The second aim is to study the role of T cells in tumor immunology by studying antigen-specificity using computational and modeling approaches. First, I will briefly describe 4 linked studies where T-cell receptor sequencing was used to study the patient response to vaccination against COVID-19 at population levels using human samples collected at the hospital. Next, I developed a computational strategy that effectively compares T-cell receptors to discover sequence motifs that predict antigen-specificity. Using a computational model based off of the binding-restrictive orientation of the TCR-MHC complex, I consider the sequences of antigen-specific TCRs of all lengths, and perform entropic analysis to identify “essential” and “super-essential” 2-mers, consecutive amino acids needed for antigen recognition. The study, in press at Cell Systems, also considers patterns of 2-mer usage across antigens, and validates computational findings using protein folding simulations with Alphafold. I will propose to use T cell informatics to highlight the clonal spatial heterogeneity of tumor tissue. I am the site PI of a P30 award in collaboration with Yuri Fedoriw at UNC to study the T cell repertoire heterogeneity in hematological cancer.

The third aim of my research program will be to develop materials-based assays to analyze and perturb spatial biology. I previously developed tools for single cell analysis and intracellular delivery to study aspects of cancer and immune heterogeneity. I will briefly describe how these techniques (microfluidics, high-aspect ratio nanowire penetration into cells, high-avidity T-cell receptor pulldown) will be adapted to study immune cell perturbations in cancer models of immunotherapy. My primary focus is to create a nanoparticle-based platform to study immune cell perturbations in therapeutic T cells such as Chimeric Antigen Receptor T cells (CAR-T). As Perturb-seq is able to test libraries of genetic perturbations using sequencing data, I am proposing a platform to test libraries of molecular perturbations using spatial imaging data.

Teaching Interests:

My primary teaching interest is to drive greater recognition of spatial biology in biomedical engineering and sciences, and to communicate how spatial biology draws from different areas of engineering. This includes method development via materials and chemistries, computational tools for big data and image processing, systems biology for interpreting spatial data, and finally device and cellular engineering used to translate spatial insights into clinical settings. I recently organized a 2-day spatial biology symposium at our hospital, which was attended by over 300 people and featured speakers from across the greater Los Angeles area. I also organize a bi-weekly spatial biology seminar series and a weekly workshop on imaging data analysis. Our hospital does not have regular coursework or teaching opportunities, so I have been involved in a new initiative called Translational Research in Bioengineering, where I serve as a steering committee member focused on raising awareness of bioengineering techniques in the hospital. I believe that I have a unique teaching perspective, as for the last 5 years I have been positioned at either a small research institute or at a research hospital. An alternative teaching goal of mine is also to de-silo engineering departments by highlighting collaborative opportunities with medical and translational researchers.
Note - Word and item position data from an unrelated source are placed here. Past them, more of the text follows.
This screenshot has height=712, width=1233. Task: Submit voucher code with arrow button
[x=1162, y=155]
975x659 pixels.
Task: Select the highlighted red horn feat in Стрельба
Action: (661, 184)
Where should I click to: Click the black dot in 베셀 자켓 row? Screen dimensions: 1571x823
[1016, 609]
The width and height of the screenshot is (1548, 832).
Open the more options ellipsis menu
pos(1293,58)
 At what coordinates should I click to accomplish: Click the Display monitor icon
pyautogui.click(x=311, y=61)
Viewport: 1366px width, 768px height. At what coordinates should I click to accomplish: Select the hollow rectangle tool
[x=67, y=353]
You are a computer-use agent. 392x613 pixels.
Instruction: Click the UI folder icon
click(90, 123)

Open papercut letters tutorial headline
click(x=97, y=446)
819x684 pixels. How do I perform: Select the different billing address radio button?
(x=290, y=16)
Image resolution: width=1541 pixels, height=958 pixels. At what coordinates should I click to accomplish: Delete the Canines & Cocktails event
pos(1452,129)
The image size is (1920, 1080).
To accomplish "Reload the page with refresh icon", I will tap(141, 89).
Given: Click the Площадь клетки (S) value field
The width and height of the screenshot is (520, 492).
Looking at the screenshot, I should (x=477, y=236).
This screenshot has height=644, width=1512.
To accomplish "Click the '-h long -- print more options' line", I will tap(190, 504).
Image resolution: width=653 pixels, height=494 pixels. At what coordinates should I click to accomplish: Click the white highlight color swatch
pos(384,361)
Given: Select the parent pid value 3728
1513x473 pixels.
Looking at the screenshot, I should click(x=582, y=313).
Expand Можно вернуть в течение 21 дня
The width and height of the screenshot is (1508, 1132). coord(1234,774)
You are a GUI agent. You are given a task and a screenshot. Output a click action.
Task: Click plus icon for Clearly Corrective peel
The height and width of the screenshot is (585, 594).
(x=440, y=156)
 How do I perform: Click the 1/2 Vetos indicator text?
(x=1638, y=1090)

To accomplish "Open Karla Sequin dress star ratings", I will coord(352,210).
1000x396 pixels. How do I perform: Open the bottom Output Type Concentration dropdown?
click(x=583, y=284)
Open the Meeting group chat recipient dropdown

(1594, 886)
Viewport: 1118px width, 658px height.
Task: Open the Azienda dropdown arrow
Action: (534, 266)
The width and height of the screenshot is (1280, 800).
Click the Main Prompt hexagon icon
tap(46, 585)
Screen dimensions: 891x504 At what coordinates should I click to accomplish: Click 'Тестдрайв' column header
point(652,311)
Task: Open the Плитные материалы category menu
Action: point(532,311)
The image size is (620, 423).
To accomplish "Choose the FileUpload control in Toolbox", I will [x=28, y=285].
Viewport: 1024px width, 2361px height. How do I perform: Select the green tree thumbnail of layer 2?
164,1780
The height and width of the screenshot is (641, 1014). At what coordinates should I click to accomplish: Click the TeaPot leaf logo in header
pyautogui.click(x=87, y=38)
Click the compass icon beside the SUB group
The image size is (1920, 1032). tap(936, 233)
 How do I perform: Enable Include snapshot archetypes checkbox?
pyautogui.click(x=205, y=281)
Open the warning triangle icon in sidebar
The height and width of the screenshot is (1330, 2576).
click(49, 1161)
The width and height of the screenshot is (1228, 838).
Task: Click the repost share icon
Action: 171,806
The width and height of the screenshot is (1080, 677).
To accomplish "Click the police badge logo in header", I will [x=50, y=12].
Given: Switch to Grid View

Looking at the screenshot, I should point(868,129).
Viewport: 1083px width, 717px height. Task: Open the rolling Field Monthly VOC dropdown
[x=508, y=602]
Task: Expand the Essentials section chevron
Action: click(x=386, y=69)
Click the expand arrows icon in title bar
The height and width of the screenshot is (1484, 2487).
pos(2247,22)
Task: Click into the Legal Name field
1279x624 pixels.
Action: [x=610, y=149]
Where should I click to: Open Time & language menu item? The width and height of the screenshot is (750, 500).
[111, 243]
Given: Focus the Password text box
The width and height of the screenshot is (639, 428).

To this end, I participate in the yearly Cedars-Sinai Caltech Collaboration Symposium, which was the basis for a Merkin Translational Seed Grant Award and a submitted R21, which will be resubmitted soon.

Candidate Background:

I am an NCATS KL2 fellow and instructor at Cedars Sinai Medical Center, where I am also the Associate Director of the Spatial Molecular Profiling Core Facility. I study the spatial biology of tumors and T-cell receptor informatics, previously under the mentorship of Dr. Akil Merchant. Before Cedars-Sinai, I was an F32 Postdoctoral Fellow at the Institute for Systems Biology and Caltech in the lab of Dr. James Heath. I obtained my PhD in Materials Science and Engineering with Dr. Nicholas Melosh at Stanford University, where I was an NSF GRFP and NDSEG fellow.